As chair of the All-Party Parliamentary Running Group, Evans has played a key role in encouraging more Members to run this year than ever before, including eight first-timers, a record three women MPs and the first ever entrant from the Scottish National Party.
“This is the best marathon in the world in the best city in the world,” said Evans, who ran a personal best of 4:25:36 in 2016.
“It’s great that we’ve managed to persuade so many newcomers to run this year. We have MPs from right across the House, including the SNP for the first time, and to have three women is fantastic.”
One of those is his Tory colleague, Amanda Solloway, who ‘ran’ for the first time 12 months ago and has returned in 2017 despite describing the experience as “horrendous”. Solloway took more than seven hours to complete the course in 2016 and admits she will be walking most of the way again on 23 April.
“I can’t really run at all, but I can raise nearly £2,000 for charity,” said the MP for Derby North. “It was horrendous last year, but this is such a great event and such a great way of making money for charity and raising awareness.”
Solloway, who’s running for the Baby Unit at Royal Derby Hospital, added: “I do hope I’ve inspired more Parliamentarians to do it. I think a few of them looked at me last year and could see I’m not a runner.
“They thought if I can do it anyone can and now that means all their charities will benefit.”
One of those who has been spurred to enter for the first time is Labour’s MP for Leicester South Jonathan Ashworth, who admits to feeling a tinge of fear at taking on his “first race of any kind since leaving school”.
“I do run regularly in Leicester but I’ve never done anything like this in my life before,” said Ashworth, who’s raising money for the National Association for Children of Alcoholics. “I’ve done no 10Ks, no fun runs, nothing. I just want to finish to be honest.

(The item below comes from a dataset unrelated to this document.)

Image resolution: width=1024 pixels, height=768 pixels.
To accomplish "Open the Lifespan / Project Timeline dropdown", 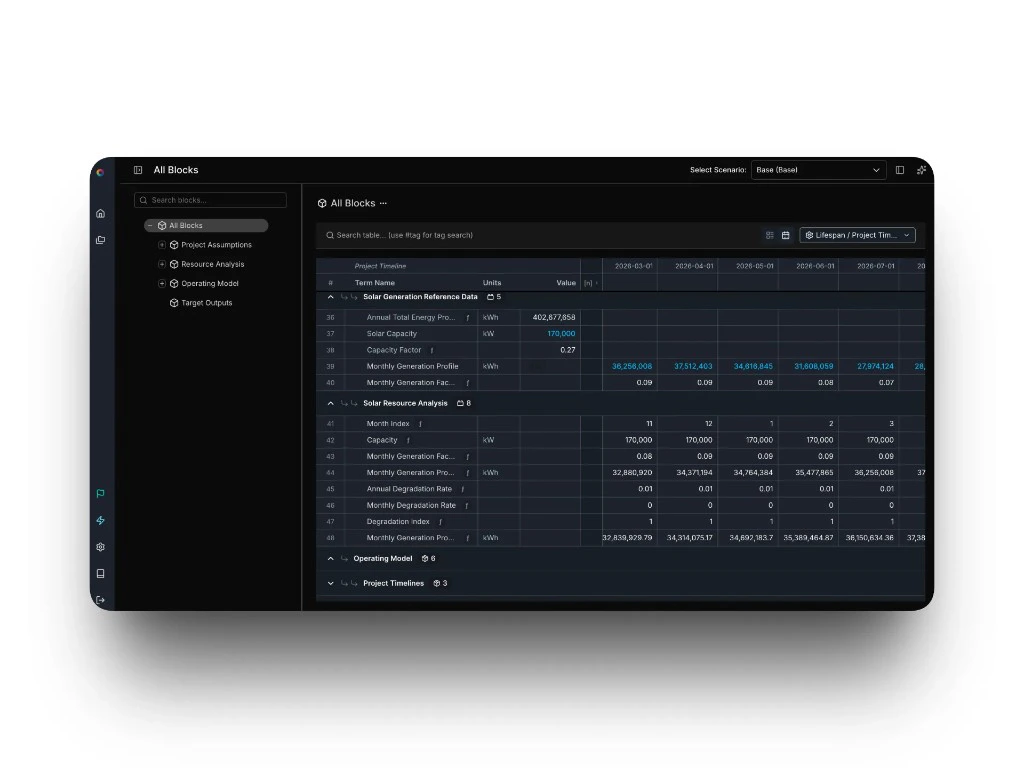I will click(x=857, y=235).
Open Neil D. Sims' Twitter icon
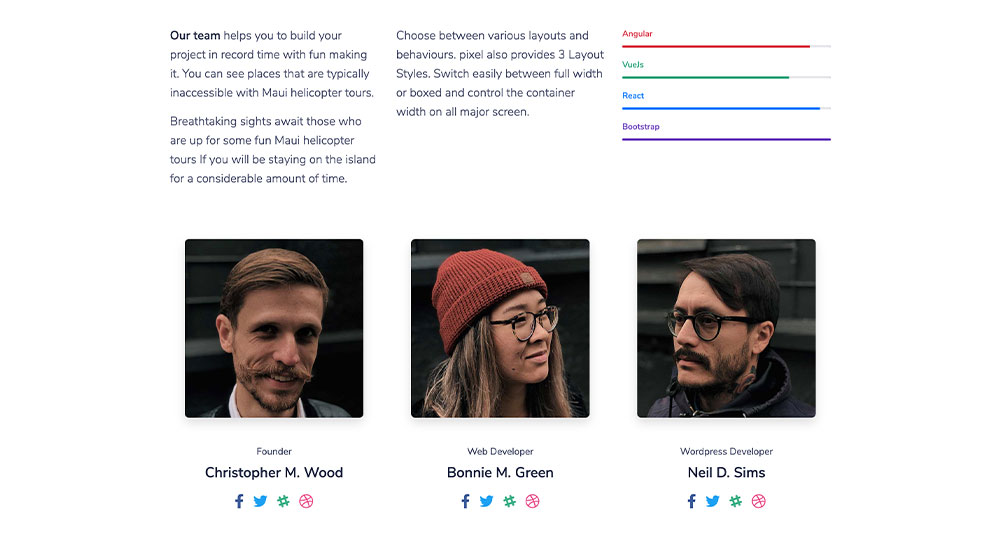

“It was a spur of the moment decision to enter and everyone looked at me as if I was daft as a brush. But there’s no turning back now and as the child of an alcoholic I know I’m doing it for a fantastic cause.
“The amount raised for charity by this event is amazing and it will be great to be part of that.”
Ashworth is one of five Labour MPs running this year compared to nine from the Conservative Party, while Hannah Bardell is making history as the first SNP MP in the event’s 37-year history.
“I’m really proud to be the first,” said the MP for Livingstone, who’s raising funds for the Michelle Henderson Cervical Cancer Trust in memory of a local girl who died of the disease.
“Obviously, we’ve had MPs at Westminster since 1945 so to be the first one to do the London Marathon feels like a great achievement.
“I did the Loch Ness Marathon a couple of years ago, which is the hilliest marathon in Europe and there are no crowds,” she added. “So I’m really looking forward to getting out there on the London roads with all that support.
“The London Marathon is iconic, but for us MPs it’s a collective effort as well as a personal one. It’s one day when our party political persuasion doesn’t matter. We’re doing it for our local charities and we’ll all have those in our hearts and minds when we’re toughing it out in the final miles.
“Sunday will be a day when we put party politics aside before it all kicks off in earnest again. People like it when politicians come together for a cause and this allows us to do that.
“It’s great to stand together here on a day like today as part of something bigger than our party loyalties. On Sunday we will all run together, in spirit at least, before we all become political opponents again and start running for office.”